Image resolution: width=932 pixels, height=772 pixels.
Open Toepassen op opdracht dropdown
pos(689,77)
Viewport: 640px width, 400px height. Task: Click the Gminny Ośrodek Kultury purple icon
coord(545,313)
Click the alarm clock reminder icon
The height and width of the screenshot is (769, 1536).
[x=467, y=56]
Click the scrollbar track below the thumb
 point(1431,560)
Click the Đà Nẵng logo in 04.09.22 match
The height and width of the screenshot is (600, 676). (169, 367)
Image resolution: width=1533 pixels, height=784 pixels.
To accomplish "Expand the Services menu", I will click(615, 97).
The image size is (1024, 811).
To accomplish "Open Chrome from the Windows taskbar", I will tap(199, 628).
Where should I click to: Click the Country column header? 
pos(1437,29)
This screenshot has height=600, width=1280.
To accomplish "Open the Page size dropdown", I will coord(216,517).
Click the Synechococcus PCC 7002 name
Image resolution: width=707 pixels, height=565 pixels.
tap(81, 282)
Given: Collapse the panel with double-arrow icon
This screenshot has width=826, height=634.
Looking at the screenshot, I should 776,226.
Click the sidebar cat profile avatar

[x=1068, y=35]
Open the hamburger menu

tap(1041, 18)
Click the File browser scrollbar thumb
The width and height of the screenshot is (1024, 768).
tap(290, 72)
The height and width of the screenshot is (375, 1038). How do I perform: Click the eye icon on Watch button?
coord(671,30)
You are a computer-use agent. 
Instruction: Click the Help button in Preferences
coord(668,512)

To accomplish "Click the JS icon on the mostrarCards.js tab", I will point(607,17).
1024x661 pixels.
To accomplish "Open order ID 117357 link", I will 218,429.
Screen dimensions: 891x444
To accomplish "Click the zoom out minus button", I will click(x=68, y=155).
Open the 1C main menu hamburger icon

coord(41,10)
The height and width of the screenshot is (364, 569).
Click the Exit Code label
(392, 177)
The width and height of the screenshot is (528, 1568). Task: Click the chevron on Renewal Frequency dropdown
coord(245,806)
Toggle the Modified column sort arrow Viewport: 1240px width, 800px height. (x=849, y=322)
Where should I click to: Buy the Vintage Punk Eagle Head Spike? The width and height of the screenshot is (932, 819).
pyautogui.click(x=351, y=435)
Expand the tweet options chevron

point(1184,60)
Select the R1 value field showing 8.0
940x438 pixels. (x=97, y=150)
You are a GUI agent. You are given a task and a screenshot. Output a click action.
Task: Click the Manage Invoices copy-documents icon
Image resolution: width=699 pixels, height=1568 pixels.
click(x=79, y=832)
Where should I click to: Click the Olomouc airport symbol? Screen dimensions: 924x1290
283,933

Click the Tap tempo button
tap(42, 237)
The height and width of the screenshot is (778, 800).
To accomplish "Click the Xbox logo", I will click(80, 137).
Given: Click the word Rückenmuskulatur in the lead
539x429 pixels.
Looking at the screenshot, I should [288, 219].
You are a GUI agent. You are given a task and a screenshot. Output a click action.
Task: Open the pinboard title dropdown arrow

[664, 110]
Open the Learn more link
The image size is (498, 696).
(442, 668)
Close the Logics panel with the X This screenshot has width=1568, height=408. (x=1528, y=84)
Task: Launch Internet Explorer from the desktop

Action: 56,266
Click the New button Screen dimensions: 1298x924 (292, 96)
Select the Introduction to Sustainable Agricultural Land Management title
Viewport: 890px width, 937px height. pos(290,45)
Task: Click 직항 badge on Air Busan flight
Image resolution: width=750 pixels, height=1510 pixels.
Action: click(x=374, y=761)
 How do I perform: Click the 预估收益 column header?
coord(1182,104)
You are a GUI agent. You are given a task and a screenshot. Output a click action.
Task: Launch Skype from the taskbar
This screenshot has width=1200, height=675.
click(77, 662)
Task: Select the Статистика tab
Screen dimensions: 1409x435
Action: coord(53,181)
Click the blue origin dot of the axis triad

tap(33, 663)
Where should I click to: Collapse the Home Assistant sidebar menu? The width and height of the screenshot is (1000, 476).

---

TASK REQUIREMENTS: Copy each line of the entries that includes the word "taskbar".

RESPONSE AREA:
To accomplish "Open Chrome from the Windows taskbar", I will tap(199, 628).
Task: Launch Skype from the taskbar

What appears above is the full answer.